Dear 940

Do you remember the last time we came to TiongBahru three years back, do you remember the joyous moments we had, getting lost together in the estate, discovering new cafes, spending a nice afternoon together at the cafe which name I have long forgotten, all I remember still is the fruit tart that we had. Do you remember us walking back strolling along the roads back to town? 

You are the closest person I hold to heart, you have been there for me all the time, all the days I go to school in my swollen eyes, all the important moments in life, you were there with me. You are always there, replying my message instantaneously, going around doing stupid stuffs together, never turning down my stupid request, and I have never find anyone that close to me since then. You were my, my listener my adviser my friend my very very precious person. And where are you now. 
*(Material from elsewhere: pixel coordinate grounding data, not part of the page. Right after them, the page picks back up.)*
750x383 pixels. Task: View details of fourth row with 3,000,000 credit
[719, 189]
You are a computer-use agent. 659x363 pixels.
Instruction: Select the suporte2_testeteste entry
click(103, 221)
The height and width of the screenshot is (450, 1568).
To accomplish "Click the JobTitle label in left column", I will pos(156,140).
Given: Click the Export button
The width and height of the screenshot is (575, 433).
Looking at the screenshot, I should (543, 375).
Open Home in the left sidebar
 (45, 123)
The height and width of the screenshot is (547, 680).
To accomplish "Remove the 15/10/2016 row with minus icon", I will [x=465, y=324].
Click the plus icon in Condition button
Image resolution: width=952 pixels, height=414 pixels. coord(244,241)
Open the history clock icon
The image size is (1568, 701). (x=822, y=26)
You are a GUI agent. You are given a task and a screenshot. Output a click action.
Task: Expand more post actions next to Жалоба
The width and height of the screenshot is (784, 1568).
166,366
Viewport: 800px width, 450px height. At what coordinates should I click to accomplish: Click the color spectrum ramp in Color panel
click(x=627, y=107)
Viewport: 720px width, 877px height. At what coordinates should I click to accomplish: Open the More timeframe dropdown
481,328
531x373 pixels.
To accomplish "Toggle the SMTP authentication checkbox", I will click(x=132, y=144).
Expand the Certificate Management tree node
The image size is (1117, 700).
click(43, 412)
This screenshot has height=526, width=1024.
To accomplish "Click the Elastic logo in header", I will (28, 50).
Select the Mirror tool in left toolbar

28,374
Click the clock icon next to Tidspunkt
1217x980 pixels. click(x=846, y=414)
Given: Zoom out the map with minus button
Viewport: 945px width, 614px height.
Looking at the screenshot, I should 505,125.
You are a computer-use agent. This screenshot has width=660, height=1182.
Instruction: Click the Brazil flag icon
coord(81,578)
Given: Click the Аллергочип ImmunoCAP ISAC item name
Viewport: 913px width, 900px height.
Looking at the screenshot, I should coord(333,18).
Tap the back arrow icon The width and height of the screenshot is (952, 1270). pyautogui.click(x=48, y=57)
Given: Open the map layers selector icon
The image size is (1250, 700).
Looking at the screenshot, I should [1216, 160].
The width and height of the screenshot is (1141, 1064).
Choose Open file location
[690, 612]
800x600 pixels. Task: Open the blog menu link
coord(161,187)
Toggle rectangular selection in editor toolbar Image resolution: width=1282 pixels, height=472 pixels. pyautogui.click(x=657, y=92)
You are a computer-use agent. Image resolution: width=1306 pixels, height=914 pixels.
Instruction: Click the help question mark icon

There are so much things I wish I could tell you, just so much. I wish that you are sitting right opposite me now, listening to me, help me analyse the situation, offer me different solutions but never making the decision for me. You always show me the light but let me walk the path myself, and I have never feel so fortunate to have you. But where are you now. 

Where can I find anyone as close to you. Where can I find someone that I can tell her every single thing I did in life, without a single trace of holding back. I don't want anyone else in fact, I just want to feel the familiarity with you again. I wish I haven't been a horrible friend to you, because you are an angel sent to my side...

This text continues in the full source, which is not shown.